Healthcare fraud types by providers are:
Billing for services that were not provided. Duplicate submission of a claim for the same service. Misrepresenting the service provided. Charging for a more complex or expensive service than was actually provided. Billing for a covered service when the service actually provided was not covered. The datasets consists of
Train.csv and test.csv-
This file consists of Provider Data , Inpatient Data, Outpatient Data, Beneficiary Details Data and various categorical features and also the PotentialFraud which we have to predict.
Provider Data
This data provides insights of Provider Id , PotentialFraud mark on that ids. we have to predict PotentialFraud for future data.
Inpatient Data
This data provides insights about the claims filed for those patients who are admitted in the hospitals.

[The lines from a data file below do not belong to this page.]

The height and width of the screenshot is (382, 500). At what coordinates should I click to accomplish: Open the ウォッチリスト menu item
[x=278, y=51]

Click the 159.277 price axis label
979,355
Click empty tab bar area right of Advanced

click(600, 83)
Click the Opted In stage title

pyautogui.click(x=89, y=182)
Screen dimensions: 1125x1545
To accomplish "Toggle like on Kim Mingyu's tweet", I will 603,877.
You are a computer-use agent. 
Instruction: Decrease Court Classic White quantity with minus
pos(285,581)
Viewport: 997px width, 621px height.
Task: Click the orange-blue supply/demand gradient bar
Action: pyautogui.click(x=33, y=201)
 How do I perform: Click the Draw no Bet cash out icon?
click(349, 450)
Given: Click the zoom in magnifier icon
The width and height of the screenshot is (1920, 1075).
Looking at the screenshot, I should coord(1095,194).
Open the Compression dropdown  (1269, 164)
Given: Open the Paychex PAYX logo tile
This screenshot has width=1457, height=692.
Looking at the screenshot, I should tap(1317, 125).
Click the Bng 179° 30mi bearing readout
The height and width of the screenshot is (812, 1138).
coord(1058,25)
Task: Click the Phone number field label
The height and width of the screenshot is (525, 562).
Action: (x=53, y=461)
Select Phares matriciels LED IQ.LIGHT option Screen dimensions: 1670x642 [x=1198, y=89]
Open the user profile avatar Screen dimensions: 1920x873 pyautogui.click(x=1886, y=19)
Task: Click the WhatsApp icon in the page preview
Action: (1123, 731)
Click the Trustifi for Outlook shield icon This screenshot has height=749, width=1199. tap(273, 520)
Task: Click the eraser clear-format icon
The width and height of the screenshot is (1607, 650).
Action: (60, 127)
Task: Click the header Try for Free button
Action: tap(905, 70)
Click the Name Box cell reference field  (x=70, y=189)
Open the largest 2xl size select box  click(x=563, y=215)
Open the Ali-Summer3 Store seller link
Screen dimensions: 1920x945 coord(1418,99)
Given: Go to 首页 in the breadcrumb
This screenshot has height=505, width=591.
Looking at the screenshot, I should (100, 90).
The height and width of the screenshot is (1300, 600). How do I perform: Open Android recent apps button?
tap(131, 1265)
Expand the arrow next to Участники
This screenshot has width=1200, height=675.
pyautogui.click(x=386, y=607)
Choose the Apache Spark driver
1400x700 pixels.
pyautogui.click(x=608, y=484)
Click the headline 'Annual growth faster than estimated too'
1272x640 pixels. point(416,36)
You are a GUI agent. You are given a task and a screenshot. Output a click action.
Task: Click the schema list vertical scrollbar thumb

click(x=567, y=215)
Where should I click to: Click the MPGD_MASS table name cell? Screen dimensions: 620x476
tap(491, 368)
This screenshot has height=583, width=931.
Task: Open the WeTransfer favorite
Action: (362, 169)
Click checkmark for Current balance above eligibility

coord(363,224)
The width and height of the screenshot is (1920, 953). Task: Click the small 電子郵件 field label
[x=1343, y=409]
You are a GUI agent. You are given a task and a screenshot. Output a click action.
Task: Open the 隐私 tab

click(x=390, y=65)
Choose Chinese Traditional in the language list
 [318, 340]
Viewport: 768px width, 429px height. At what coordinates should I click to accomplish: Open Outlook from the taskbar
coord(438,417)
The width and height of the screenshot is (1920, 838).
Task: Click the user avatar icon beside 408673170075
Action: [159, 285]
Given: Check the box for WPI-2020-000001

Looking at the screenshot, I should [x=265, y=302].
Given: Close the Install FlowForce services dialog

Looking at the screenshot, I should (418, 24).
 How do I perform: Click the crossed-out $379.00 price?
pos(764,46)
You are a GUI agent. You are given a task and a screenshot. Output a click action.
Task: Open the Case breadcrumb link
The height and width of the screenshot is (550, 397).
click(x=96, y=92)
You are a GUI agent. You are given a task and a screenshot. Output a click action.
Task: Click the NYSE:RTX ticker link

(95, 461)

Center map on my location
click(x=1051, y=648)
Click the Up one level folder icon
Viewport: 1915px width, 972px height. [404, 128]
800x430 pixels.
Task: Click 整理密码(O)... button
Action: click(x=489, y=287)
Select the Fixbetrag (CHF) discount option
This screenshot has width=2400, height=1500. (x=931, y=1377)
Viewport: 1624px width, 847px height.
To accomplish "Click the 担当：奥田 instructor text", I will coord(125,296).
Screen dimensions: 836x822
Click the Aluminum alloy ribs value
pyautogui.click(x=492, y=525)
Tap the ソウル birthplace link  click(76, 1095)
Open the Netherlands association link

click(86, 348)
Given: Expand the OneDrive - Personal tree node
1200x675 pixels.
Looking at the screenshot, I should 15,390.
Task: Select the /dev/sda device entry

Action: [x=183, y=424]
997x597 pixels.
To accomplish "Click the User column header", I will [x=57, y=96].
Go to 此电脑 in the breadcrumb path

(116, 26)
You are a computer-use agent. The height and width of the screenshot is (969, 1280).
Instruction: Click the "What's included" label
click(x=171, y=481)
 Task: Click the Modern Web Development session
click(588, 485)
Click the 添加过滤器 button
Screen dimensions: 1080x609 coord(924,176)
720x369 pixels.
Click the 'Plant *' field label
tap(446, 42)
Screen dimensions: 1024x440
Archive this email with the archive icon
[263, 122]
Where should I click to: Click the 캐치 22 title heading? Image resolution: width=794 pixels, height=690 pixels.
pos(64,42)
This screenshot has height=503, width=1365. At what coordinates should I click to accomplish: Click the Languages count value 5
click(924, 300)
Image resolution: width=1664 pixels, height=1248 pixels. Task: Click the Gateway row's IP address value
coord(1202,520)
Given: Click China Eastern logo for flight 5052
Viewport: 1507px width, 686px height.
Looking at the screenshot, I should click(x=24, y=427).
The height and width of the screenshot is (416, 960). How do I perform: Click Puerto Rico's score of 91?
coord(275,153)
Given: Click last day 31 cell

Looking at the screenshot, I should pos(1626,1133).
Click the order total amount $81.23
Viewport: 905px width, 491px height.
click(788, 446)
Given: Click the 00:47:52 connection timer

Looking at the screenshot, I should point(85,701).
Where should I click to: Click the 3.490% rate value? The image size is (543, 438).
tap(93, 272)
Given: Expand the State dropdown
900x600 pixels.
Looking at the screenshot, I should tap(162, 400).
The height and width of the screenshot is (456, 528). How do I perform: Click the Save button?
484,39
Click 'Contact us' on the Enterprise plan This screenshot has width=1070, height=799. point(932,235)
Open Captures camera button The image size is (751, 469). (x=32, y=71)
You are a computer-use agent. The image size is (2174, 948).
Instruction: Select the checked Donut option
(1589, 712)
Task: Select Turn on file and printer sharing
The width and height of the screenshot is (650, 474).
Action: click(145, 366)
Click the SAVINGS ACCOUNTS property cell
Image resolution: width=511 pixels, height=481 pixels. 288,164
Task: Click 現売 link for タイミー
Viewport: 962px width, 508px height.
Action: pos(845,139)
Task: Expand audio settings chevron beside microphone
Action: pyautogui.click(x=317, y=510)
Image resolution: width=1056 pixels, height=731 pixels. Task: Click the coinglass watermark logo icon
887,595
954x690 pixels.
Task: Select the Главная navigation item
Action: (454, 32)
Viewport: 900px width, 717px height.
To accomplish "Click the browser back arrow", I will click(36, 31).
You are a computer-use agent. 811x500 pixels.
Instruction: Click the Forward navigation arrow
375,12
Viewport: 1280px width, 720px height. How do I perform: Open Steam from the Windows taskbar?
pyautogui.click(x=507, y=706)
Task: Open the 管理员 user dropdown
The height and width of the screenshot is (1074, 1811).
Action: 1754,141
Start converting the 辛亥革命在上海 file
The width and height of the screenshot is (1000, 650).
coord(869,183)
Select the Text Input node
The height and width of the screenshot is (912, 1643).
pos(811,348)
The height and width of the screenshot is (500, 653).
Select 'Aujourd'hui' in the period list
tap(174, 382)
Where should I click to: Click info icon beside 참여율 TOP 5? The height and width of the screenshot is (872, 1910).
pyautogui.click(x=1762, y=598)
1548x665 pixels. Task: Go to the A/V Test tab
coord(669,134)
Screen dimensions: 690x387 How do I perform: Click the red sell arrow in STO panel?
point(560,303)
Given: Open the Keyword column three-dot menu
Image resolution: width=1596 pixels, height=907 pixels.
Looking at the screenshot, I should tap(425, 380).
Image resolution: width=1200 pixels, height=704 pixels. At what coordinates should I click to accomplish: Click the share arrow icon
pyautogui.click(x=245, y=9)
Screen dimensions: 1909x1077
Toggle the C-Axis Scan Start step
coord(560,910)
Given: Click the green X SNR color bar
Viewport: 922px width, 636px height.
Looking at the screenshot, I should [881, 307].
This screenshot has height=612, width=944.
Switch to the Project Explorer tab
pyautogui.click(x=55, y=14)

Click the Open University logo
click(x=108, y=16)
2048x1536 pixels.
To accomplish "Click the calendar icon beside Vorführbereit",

It also provides additional details like their admission and discharge dates and admit d diagnosis code.
Outpatient Data
This data provides details about the claims filed for those patients who visit hospitals and not admitted in it.
Beneficiary Details Data
This data contains beneficiary KYC details like DOB, DOD, Gender, Race, health conditions (Chronic disease if any), State, Country they belong to etc.
The goal of this project is to " predict the potentially fraudulent providers " based on the claims filed by them.along with this, we will also discover important variables helpful in detecting the behaviour of potentially fraud providers. This is basically a classification problem.